- Developer: TQ Digital Entertainment
- Publisher: NetDragon Websoft Inc
- Series: Heroes of Might and Magic
- Platform: Web browser
- Release: May 30, 2008
- Genre: Fantasy MMORPG
- Mode: Multiplayer

= Heroes of Might and Magic Online =

2008 video game

Heroes of Might and Magic Online was a 2.5D MMORPG for the Chinese market and developed by Netdragon. It was part of the Heroes of Might and Magic franchise.

Originally scheduled for release in late 2005, the final release was delayed for three years, and the game launched in May 2008.

The game was free of charge.

Heroes of Might and Magic Online finally went offline on 31 March 2014.

== Story ==
The background story was set in the same world as Heroes III (most notably the kingdom of Erathia) although Ubisoft—the Might and Magic brand rights licensor—introduced a new universe for the whole Might and Magic series after having acquired the rights from The 3DO Company.
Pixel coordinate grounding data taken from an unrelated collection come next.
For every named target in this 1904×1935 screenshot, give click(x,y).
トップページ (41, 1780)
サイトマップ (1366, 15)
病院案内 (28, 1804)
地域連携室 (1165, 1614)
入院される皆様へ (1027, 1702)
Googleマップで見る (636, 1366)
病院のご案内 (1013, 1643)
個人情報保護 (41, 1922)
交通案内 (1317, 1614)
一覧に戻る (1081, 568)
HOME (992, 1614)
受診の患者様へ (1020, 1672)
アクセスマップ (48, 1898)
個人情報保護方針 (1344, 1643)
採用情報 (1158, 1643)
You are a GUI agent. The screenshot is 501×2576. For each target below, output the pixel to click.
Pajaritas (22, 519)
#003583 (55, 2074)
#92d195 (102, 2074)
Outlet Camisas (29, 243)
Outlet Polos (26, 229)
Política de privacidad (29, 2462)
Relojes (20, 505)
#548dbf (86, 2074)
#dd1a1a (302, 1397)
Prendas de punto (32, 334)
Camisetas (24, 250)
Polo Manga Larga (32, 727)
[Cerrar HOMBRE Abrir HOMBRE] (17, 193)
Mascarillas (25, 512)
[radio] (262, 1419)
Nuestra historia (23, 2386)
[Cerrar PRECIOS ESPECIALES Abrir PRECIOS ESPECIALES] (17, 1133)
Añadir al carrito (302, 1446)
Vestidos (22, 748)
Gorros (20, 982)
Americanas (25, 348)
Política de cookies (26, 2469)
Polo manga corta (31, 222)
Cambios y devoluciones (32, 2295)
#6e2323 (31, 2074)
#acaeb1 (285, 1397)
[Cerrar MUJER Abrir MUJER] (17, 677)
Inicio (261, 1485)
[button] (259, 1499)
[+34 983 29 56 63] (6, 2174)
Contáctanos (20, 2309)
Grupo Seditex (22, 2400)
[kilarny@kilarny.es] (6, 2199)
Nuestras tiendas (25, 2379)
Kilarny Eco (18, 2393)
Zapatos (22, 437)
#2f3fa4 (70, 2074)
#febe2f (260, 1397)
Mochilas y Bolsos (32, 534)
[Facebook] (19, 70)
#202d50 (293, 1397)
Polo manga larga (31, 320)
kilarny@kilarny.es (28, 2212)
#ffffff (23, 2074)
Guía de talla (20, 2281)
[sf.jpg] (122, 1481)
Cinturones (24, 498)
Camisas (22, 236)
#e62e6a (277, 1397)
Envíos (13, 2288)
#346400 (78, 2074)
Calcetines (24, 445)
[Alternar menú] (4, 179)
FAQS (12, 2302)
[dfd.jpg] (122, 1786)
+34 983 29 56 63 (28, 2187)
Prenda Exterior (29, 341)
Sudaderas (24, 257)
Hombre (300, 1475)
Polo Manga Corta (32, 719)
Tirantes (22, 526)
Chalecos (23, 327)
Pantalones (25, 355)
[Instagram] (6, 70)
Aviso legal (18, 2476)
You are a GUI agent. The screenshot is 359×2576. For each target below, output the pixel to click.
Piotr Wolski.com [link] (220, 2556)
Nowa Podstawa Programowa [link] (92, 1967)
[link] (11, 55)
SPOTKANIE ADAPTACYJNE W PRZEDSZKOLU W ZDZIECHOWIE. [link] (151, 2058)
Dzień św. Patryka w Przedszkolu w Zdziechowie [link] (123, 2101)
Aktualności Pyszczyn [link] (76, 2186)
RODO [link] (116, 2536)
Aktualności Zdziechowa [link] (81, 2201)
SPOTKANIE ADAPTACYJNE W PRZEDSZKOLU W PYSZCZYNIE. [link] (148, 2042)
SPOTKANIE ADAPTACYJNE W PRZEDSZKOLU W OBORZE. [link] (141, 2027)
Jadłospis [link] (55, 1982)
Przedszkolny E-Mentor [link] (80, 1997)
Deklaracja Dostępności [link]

The game did not appear to have an actual story, however, and any events that took place in it would not be considered canon.

== Features ==
Heroes of Might and Magic Online featured four magic systems and allowed the player to choose heroes from eight factions comprising a total of 56 unit types. It was staged on three different levels:
- A global, randomly generated level, where players moved and interacted in a typical MMORPG fashion (in realtime)
- A strategic level, similar to a Heroes III map, where the heroes moved within a certain amount of time
- A turn-based 3D combat level using a tactical grid, similar to the combat mode in Heroes III

== English version ==
A closed beta test for the English version was held from May 7 to June 9, 2010. Two days later, on June 11, the game went live.

The English version only allowed users with Asian IP addresses to play, since TQ's license from Ubisoft was for Asia only.